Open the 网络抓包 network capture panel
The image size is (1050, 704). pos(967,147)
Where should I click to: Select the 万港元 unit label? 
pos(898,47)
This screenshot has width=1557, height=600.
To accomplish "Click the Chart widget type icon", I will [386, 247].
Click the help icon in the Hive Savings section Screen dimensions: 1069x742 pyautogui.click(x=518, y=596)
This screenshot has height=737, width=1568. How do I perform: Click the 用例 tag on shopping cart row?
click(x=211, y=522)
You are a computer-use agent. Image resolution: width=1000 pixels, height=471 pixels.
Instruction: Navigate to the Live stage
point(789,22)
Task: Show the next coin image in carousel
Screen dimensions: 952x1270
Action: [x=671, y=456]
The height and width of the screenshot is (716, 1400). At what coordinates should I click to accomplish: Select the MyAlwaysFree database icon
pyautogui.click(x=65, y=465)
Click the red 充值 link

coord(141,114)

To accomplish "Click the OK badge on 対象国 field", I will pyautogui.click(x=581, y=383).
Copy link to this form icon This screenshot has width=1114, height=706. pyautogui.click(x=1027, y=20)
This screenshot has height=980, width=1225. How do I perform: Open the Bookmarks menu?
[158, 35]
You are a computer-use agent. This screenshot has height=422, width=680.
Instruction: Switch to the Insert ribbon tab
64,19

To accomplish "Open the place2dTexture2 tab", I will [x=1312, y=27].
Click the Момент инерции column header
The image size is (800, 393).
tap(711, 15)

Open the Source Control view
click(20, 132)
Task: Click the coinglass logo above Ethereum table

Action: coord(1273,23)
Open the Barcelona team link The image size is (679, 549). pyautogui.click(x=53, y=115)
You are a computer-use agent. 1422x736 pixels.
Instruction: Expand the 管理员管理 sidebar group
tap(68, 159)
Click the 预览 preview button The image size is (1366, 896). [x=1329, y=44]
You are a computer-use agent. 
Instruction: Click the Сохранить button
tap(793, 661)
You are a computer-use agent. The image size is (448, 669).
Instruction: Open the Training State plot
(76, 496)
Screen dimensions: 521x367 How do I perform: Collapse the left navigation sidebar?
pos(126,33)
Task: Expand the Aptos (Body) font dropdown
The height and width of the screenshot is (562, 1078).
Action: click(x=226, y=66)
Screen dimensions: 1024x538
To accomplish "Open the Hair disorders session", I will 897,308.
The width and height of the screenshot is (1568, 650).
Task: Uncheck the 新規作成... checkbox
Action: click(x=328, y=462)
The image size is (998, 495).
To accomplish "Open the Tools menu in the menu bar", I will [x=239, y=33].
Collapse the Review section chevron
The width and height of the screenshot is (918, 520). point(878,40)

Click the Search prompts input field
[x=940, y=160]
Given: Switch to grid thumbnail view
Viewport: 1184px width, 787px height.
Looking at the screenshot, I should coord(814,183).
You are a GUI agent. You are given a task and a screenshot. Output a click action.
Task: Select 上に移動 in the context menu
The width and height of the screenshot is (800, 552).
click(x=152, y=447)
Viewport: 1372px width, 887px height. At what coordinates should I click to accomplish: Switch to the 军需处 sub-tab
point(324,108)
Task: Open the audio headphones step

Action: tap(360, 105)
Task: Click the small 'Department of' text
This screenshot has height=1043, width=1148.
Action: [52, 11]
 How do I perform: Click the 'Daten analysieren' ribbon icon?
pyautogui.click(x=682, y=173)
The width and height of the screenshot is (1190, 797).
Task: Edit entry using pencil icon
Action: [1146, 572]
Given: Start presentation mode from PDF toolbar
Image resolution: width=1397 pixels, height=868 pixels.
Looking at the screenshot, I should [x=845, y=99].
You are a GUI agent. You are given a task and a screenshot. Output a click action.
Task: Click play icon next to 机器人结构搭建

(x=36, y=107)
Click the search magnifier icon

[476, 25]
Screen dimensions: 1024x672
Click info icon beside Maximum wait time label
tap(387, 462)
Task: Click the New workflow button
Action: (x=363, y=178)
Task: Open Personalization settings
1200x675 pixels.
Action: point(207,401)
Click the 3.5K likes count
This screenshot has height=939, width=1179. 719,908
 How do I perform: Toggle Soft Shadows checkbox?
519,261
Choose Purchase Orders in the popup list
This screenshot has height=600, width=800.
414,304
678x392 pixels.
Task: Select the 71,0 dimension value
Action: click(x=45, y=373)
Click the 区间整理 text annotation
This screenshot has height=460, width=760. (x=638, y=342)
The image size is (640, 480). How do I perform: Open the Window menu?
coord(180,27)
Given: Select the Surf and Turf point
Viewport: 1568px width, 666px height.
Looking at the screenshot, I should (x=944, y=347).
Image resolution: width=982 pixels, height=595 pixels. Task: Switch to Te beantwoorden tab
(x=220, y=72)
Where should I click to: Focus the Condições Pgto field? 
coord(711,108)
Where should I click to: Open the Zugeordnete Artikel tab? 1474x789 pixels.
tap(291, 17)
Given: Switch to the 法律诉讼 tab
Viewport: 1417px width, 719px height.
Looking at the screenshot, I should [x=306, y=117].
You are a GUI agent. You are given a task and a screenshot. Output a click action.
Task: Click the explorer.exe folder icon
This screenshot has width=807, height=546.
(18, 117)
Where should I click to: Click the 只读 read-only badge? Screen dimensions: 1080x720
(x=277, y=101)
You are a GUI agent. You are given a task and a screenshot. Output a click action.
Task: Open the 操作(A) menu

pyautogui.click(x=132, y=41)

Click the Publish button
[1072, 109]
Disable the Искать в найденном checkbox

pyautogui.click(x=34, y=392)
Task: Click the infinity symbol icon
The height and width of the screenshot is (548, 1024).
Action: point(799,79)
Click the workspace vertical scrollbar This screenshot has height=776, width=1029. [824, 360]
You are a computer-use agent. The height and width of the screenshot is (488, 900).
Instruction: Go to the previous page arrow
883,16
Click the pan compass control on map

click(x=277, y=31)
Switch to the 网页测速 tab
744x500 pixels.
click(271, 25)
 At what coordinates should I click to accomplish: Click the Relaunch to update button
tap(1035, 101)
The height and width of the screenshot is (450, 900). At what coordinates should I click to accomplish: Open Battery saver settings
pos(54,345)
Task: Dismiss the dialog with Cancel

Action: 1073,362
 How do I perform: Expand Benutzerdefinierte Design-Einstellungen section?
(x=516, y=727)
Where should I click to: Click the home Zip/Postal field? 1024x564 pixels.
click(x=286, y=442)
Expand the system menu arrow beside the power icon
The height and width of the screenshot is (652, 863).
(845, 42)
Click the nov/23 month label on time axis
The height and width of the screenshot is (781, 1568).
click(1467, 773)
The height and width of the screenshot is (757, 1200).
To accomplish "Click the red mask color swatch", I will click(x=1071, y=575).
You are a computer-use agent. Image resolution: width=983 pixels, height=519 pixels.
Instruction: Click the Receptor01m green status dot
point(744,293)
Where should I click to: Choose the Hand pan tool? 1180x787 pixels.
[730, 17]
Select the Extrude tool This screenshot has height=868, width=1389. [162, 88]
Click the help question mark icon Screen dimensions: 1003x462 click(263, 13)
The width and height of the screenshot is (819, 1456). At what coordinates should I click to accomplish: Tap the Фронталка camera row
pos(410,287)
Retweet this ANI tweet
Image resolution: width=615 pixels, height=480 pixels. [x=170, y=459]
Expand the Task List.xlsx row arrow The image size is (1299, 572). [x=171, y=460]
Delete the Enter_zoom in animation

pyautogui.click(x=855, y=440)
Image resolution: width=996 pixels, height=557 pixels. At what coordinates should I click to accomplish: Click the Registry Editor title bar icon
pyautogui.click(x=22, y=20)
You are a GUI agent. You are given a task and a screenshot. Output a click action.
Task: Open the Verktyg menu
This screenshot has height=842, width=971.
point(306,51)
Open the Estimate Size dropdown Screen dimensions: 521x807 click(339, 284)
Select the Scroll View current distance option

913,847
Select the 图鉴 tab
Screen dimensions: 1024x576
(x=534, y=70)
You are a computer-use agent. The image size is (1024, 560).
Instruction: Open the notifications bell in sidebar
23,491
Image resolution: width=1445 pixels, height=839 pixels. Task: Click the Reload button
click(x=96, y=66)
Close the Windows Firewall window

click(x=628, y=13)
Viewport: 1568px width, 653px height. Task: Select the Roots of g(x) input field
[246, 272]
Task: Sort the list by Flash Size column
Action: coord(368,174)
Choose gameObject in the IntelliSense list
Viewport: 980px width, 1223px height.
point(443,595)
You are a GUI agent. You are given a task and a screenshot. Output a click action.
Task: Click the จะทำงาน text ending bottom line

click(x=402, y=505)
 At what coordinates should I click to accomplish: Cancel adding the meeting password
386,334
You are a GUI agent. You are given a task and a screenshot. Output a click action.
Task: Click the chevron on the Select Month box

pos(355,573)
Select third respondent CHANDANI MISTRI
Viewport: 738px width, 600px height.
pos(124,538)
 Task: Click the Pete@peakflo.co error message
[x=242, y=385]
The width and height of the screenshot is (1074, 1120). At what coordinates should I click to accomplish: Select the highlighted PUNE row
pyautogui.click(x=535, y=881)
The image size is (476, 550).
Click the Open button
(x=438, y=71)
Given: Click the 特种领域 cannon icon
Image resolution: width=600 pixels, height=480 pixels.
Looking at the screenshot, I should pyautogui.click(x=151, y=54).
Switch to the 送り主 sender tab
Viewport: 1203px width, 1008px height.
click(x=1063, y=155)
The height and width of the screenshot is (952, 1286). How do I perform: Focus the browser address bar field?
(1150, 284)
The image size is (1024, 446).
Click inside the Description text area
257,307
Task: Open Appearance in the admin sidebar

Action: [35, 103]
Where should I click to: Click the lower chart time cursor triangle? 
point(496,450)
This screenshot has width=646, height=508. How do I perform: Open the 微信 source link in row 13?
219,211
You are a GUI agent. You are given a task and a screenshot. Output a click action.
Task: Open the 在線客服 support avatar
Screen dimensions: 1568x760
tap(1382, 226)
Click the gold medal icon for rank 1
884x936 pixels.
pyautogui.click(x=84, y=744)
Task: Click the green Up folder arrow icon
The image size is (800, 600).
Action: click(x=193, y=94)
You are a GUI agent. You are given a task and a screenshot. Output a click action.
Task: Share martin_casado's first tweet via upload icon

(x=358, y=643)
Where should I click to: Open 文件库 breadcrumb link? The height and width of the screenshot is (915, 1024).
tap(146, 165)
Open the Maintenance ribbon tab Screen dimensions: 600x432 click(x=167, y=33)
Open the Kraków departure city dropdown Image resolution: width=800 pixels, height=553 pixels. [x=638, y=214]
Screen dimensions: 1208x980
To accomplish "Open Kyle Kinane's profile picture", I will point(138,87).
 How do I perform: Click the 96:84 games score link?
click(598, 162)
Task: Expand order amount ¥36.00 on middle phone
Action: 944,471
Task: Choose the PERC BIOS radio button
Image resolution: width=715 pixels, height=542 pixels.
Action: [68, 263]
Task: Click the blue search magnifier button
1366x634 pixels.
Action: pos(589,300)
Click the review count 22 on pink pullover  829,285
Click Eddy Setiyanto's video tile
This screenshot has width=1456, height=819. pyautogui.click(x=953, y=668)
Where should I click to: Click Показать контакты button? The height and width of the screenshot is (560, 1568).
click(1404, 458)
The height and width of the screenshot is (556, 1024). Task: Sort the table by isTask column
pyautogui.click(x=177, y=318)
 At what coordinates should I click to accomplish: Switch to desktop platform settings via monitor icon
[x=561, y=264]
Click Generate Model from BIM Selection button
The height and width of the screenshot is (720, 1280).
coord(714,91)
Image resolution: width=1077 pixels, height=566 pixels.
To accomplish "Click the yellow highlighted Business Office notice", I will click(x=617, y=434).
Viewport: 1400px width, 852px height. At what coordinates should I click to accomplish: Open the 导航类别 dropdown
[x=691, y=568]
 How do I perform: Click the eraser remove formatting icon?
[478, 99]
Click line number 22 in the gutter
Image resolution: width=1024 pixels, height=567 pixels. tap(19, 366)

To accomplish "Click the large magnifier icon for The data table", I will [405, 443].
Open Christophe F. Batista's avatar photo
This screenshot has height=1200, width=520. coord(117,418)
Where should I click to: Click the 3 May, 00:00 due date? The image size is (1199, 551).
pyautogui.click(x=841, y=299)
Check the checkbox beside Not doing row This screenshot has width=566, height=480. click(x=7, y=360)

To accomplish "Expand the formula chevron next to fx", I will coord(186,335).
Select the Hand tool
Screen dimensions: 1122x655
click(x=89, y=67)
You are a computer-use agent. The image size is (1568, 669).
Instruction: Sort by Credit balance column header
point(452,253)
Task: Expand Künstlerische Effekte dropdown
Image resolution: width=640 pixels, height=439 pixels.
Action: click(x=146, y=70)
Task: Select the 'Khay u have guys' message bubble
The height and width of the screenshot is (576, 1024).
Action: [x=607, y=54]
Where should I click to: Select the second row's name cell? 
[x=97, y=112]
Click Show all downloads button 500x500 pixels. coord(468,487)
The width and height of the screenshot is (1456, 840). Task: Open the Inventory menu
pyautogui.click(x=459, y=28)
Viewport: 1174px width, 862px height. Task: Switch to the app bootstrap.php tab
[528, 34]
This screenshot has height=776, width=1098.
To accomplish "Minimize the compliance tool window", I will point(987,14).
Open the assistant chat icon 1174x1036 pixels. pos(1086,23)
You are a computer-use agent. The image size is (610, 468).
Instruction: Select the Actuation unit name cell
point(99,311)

* _EXERCISE AIM_: Please report every line of the listing that contains the string "from".

* _COMPLETED TASK_:
Given: Start presentation mode from PDF toolbar
Click Generate Model from BIM Selection button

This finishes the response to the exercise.